This effectively means that religious run institutions, with schools being a prime example, are free to discriminate against employees and prospective employees due to their religious beliefs, marital status and/or sexuality because it wouldn’t be classed as discrimination in these cases but, instead, upholding the religious ethos of the institution.
While no case that alleges discrimination, on these grounds, has yet been brought the fact remains that it’s the law so if it were to happen it would be perfectly legal. And while it hasn’t happened, that doesn’t stop the threat and/or fear of it happening from affecting people’s lives. Sandra Irwin-Gowran of GLEN described it as a ‘chill factor’.

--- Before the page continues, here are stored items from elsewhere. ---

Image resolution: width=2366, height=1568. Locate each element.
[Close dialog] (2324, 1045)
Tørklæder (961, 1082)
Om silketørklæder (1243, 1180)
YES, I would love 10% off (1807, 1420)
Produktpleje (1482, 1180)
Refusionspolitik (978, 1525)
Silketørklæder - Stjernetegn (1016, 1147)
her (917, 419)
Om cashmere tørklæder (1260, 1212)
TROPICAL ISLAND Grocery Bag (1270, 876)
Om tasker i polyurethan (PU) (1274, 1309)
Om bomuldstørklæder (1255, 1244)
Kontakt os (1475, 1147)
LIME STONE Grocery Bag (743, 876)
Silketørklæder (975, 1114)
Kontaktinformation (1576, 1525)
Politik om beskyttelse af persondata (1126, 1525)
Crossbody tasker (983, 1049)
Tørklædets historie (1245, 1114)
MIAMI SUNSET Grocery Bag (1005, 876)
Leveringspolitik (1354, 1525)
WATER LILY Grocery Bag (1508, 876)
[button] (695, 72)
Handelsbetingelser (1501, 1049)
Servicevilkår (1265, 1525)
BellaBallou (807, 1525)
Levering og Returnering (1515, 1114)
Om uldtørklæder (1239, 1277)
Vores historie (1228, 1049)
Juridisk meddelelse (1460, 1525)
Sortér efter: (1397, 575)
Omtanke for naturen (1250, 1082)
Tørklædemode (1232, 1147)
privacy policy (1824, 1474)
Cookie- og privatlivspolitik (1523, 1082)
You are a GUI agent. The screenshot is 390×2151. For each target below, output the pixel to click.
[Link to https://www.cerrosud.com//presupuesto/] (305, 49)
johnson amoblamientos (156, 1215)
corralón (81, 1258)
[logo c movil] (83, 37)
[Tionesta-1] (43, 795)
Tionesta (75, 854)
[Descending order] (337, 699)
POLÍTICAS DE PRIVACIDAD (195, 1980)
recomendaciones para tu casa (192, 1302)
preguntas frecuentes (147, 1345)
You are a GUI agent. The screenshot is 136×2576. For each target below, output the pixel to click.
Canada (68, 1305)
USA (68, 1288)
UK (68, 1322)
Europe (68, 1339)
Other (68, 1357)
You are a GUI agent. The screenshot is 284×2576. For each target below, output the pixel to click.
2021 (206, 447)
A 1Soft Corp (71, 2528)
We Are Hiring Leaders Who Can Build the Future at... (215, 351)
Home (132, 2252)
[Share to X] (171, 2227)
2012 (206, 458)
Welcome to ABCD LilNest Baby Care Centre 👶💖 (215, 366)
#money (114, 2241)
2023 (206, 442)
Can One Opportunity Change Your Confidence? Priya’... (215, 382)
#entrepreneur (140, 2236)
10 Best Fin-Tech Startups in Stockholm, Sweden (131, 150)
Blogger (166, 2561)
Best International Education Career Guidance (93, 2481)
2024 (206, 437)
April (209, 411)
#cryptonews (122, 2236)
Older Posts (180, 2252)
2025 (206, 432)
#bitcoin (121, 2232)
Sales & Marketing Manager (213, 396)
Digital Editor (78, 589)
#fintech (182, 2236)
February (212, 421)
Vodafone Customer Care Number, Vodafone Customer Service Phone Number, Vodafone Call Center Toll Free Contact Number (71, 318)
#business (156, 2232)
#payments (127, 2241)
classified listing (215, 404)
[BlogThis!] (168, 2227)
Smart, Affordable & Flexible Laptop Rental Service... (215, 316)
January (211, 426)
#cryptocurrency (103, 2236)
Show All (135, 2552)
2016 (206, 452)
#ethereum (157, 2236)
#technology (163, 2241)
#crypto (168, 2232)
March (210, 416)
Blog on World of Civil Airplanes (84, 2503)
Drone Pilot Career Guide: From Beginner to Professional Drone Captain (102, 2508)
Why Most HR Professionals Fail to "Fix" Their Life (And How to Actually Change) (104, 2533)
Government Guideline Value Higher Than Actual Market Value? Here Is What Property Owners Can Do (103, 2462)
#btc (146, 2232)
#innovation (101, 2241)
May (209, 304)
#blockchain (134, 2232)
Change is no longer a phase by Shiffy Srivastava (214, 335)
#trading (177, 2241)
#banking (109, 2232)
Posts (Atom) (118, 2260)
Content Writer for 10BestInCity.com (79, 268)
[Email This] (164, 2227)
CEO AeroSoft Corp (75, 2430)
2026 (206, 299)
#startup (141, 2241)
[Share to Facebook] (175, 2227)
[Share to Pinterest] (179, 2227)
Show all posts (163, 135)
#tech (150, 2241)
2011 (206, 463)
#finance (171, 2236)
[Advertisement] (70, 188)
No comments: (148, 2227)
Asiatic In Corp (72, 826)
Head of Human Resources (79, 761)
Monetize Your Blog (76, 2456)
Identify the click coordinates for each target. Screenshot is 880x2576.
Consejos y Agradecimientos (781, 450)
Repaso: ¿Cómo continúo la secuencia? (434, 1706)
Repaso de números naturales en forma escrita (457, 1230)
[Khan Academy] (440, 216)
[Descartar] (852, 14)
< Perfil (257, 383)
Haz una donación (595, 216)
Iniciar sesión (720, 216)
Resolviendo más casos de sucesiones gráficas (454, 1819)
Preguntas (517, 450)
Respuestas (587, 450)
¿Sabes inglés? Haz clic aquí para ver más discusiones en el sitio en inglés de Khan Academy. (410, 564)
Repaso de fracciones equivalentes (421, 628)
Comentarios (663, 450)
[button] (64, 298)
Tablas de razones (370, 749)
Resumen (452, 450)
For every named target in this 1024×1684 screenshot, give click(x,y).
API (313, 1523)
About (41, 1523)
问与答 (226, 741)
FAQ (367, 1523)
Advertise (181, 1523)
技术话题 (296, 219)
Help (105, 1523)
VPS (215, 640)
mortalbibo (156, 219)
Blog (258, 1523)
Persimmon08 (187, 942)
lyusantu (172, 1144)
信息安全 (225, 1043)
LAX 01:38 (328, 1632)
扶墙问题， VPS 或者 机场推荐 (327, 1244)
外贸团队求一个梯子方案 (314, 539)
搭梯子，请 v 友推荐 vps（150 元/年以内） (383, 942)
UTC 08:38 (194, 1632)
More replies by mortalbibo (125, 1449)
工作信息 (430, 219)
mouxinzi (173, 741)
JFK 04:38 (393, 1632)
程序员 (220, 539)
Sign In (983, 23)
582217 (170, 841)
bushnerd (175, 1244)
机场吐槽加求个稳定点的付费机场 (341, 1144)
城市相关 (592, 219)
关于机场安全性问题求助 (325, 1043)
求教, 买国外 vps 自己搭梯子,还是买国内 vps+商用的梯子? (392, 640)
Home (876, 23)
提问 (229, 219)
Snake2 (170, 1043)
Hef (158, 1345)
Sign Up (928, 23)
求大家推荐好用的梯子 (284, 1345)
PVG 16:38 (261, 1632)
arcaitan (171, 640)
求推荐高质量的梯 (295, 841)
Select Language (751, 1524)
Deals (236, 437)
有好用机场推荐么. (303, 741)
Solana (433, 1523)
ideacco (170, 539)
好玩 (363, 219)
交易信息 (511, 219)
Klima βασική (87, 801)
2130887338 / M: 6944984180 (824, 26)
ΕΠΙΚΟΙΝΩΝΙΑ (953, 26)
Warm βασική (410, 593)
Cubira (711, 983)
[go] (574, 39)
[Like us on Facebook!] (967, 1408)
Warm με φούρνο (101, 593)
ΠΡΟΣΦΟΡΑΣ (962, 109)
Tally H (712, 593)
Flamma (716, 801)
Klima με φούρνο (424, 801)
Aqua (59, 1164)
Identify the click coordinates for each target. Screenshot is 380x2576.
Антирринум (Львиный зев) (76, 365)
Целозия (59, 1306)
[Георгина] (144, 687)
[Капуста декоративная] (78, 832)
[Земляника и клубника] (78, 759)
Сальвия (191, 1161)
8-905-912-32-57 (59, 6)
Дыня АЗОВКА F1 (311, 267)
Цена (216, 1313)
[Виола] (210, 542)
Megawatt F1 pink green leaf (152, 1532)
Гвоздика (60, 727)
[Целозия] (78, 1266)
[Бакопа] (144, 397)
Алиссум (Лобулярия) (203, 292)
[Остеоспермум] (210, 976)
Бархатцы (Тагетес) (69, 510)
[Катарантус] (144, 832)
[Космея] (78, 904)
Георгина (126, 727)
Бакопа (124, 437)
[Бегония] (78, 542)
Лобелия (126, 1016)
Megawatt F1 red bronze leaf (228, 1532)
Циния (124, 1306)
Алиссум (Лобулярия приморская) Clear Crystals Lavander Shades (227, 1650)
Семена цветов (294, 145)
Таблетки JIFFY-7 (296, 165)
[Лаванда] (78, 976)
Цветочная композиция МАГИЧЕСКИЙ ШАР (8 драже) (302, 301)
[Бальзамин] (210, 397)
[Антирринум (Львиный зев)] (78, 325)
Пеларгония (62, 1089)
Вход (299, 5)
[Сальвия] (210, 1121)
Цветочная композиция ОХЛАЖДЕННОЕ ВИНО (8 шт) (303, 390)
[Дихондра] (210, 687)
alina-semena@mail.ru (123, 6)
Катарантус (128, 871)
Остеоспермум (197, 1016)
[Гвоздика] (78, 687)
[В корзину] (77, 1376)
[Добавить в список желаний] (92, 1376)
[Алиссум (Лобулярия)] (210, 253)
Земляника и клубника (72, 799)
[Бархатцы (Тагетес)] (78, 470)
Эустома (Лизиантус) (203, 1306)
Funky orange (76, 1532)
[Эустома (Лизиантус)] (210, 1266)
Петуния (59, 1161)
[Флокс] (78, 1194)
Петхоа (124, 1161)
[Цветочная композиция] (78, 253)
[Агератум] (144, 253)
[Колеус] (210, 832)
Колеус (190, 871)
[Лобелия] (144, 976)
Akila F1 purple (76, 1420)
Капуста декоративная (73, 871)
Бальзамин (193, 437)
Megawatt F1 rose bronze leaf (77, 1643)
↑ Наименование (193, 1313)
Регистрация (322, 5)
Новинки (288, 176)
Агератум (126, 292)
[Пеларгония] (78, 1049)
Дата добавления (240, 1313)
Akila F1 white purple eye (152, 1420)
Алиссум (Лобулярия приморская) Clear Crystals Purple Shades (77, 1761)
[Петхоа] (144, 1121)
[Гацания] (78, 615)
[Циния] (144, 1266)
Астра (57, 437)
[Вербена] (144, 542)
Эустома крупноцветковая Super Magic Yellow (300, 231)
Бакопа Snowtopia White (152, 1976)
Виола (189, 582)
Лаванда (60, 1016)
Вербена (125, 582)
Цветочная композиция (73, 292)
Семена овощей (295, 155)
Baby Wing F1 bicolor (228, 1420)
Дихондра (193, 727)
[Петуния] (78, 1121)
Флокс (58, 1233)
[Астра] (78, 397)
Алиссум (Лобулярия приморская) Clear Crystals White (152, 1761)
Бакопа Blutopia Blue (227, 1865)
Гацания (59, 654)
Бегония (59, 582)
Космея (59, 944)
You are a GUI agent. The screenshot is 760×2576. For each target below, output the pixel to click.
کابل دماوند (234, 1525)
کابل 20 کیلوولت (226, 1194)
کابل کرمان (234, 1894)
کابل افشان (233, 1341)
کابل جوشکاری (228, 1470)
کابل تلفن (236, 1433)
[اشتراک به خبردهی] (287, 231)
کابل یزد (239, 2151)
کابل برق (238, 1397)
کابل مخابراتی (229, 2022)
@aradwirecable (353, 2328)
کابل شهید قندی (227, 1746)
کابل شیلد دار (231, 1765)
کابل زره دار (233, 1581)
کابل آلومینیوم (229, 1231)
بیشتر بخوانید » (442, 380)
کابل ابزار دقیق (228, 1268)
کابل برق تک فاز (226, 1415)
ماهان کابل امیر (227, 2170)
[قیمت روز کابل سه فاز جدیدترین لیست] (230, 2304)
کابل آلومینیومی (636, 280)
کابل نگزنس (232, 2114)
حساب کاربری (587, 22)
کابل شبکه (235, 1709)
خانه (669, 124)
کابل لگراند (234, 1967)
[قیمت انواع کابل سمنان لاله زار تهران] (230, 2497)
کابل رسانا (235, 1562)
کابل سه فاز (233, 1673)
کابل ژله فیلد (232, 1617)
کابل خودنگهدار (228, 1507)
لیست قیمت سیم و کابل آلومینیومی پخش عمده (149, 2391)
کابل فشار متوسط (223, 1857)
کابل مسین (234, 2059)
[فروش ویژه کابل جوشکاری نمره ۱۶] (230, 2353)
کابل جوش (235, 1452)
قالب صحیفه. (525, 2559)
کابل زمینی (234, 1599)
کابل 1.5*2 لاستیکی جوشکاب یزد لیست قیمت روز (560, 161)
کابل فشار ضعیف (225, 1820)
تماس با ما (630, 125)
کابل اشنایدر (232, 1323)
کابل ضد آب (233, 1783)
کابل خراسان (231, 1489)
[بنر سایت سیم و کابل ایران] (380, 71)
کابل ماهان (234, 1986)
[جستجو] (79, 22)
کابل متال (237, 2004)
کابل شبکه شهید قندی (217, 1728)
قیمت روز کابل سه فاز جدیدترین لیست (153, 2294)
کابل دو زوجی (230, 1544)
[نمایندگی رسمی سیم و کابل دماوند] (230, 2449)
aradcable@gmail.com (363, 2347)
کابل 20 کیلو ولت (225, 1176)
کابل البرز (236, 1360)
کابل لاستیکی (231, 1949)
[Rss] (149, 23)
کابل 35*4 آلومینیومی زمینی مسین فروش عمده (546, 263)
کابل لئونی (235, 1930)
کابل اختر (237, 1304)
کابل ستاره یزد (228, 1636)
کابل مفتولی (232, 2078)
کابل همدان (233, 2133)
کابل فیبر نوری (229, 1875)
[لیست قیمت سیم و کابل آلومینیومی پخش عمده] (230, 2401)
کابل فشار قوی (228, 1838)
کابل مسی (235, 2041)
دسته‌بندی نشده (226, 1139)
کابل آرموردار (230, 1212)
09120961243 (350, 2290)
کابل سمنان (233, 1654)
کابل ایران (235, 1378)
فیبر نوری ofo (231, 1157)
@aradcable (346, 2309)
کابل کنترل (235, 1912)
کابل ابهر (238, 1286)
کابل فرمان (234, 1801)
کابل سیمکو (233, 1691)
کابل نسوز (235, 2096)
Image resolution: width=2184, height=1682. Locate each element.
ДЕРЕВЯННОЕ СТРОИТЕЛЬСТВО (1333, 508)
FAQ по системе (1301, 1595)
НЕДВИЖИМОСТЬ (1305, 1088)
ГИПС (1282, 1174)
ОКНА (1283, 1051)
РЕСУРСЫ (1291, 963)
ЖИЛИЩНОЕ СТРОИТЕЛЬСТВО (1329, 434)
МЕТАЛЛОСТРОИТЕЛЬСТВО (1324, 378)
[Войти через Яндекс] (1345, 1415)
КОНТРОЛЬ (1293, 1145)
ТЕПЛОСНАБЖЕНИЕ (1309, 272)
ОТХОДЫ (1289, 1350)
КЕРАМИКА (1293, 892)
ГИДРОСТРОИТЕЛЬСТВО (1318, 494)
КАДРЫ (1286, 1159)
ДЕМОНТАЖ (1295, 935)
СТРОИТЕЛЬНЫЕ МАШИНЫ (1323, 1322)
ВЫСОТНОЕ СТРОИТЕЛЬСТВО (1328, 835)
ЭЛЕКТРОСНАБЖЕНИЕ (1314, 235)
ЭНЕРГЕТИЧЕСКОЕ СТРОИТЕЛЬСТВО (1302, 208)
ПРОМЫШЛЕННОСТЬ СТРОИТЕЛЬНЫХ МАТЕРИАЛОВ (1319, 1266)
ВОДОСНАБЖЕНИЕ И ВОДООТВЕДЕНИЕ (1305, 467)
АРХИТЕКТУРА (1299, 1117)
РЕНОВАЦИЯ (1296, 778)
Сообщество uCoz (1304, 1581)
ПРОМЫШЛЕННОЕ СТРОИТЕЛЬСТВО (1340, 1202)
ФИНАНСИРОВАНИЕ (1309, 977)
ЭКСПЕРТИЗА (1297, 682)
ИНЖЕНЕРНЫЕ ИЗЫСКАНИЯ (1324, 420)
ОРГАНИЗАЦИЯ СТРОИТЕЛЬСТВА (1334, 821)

How many people work and live in fear of not getting a promotion or loosing their jobs altogether if their sexuality or marital status gets out? It’s all to easy to say that what you do in your private live doesn’t affect your ability to do your job so why do you need to shout about it?
Shouting about it isn’t what LGB teachers want, they simply want to be able to go about their working day without having to watch everything they say for fear that mentioning their partner at all might result in them being looked on unfavourably. The same can be said for staff members who are of a different religious belief (or none at all) to that of the institution they work for. It could equally apply to people who have children out of wedlock or are divorced.
Whether you agree with them or not, religious organisations are entitled to have their own beliefs but the issue here is that with 90% of our schools being run by Catholics and funded by the state we have a situation where the religious beliefs are placed into the law of the land. That doesn’t seem right to me…I’ve said it before but it’s worth saying again religion and the law are two different things and should be treated that way.
To rectify this, Fianna Fáil Senator Averil Power has published the The Employment Equality (Amendment) Bill 2012 seeking to ‘extend the general protection against discrimination on the basis of sexual orientation, or civil status in, in connection with, employment, vocational training and membership of certain bodies’.
With this amendment the threat/fear of dismissal as a result of sexuality, religious beliefs and/or civil status, in certain institutions, would be removed and everyone would have the same protection, from being discriminated against, under the law.
The cynic in me may want to question what prompted Senator Power to publish this bill now, especially since she admits that it’s ‘in line with a commitment in the Government’s own programme’. Honestly though, I’ll welcome the change in this law whatever quarter it comes from.
The fact remains that if, and when, this bill passes it’ll be another step toward equality for all the citizens of this country!